Does this new app have intelligence? If so, from where? Is it specifically the map’s intelligence, or is it just an amalgamation of intelligences of dubious provenance? What I want to spend time with is really centered in section II.1.3 of the On the Measure of Intelligence paper. I’m not going to zip off a monograph excoriating the limitations of digitally synthesized reasoning. Instead, I want a frame I can use to explore how to interact with the coming slew of AI models. When I talk about the tools I will end up using, I want confidence in my understanding of their specific capabilities.

Okay but - why? I mean, it’s just a tool to automate something, so why does it matter how I perceive it?

One habit I’ve added to my semi-daily thought loop is asking Claude to read a blog post I’ve made and suggest other areas for me to think about. For this post Superish-IC it recommended creating something specific about Bond vs Build. That totally makes sense. The tool did parse the content and figure out what I was trying to get at, and then reasonably suggested that I needed more on my main point.

Prostrate spurge next to a size-12 shoe

Image source: Ohio State University BYGL

I also asked Claude (Sonnet 4.6) to find spelling and grammatical errors. It found “"spurge" → should be "surge" — "the current spurge of Super-IC content". Spurge is actually a type of plant.” Which is correct, and completely wrong. Spurge is the word I want. It’s the semi-discordant voice coming through; it doesn’t make sense and most people will read it as surge, but some people might see spurge. They might look it up or already know what it means, that its sap is a skin irritant. Someone might find the subtle slight humorous, or at least that it adds a little extra spice to the flow.

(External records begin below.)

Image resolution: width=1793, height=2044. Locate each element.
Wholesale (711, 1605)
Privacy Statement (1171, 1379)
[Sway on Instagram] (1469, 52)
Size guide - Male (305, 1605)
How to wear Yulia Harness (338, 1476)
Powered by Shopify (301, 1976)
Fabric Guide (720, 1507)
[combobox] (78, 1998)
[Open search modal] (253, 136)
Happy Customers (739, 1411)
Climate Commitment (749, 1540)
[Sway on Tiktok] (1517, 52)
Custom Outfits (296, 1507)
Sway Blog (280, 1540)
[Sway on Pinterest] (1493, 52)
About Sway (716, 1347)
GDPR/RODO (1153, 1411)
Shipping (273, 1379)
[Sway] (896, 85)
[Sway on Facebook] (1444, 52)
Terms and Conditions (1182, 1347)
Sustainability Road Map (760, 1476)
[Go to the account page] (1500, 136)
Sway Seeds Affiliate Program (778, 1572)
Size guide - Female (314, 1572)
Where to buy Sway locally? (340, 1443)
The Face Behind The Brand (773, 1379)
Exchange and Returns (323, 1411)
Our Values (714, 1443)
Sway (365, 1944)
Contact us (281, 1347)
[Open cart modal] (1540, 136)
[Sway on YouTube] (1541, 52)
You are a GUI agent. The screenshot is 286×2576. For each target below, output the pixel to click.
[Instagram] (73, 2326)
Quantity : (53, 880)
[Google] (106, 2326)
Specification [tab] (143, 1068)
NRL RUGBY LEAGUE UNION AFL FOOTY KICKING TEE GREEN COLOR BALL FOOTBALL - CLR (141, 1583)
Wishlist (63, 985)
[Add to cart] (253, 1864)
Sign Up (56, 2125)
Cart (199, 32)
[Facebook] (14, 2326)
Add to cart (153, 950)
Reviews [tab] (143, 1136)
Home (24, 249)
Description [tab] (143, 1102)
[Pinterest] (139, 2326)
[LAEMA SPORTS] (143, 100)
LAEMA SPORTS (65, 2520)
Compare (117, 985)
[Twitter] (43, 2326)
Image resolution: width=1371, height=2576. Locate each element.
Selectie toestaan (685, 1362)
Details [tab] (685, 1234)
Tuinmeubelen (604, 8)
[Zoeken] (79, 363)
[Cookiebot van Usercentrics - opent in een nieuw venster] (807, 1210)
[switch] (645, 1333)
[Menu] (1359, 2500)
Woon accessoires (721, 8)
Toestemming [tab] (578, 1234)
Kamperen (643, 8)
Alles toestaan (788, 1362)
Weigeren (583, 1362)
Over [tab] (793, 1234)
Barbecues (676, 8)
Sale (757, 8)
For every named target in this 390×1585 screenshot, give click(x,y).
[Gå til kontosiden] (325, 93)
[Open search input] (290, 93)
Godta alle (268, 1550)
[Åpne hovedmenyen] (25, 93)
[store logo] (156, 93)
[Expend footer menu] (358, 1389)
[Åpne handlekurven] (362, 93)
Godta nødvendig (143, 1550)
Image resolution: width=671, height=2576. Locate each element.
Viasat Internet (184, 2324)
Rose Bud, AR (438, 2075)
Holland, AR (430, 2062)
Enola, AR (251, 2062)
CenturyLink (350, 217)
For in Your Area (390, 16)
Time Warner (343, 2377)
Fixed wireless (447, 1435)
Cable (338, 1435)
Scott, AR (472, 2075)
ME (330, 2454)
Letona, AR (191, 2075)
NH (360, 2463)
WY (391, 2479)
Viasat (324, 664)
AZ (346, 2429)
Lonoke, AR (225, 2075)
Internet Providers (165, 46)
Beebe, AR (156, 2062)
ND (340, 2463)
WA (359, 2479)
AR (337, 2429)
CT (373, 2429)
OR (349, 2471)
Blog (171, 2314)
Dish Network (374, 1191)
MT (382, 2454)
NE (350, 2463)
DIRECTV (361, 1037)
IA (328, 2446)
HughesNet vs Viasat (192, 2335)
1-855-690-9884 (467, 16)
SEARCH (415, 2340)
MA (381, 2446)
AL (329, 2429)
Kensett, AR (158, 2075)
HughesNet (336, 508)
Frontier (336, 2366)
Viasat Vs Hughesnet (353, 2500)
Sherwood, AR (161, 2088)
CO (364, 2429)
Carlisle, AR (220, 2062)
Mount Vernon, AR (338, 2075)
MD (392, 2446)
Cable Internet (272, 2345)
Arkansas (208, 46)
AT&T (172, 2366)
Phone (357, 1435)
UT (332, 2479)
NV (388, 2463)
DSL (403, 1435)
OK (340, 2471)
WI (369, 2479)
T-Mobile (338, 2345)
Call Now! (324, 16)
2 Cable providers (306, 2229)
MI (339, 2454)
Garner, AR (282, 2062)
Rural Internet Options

This limit of Sonnet (Opus 4.7 thinking also doesn’t like spurge) tells me that at least these models can’t evaluate my voice intent. Even with additional prompting around what the voice of the piece is, these models don’t have a frame to evaluate the edges of my intelligence.

This is a very long way to say I want a frame I can use to determine the limits of these tools. In the same way I wouldn’t hand a typical kindergartner a differential equation and expect a valid answer, I want a map that tells me this tool can be trusted to understand & deliver these tasks. Just as I have limited areas of expertise, and other areas where I can grasp the basic intent, I need to make sure those who depend on me understand my limits. My use of intelligence tools to date has mostly been trial and error, but I want to solidify how I think and talk about model+agent capabilities - especially as the push to automate accelerates.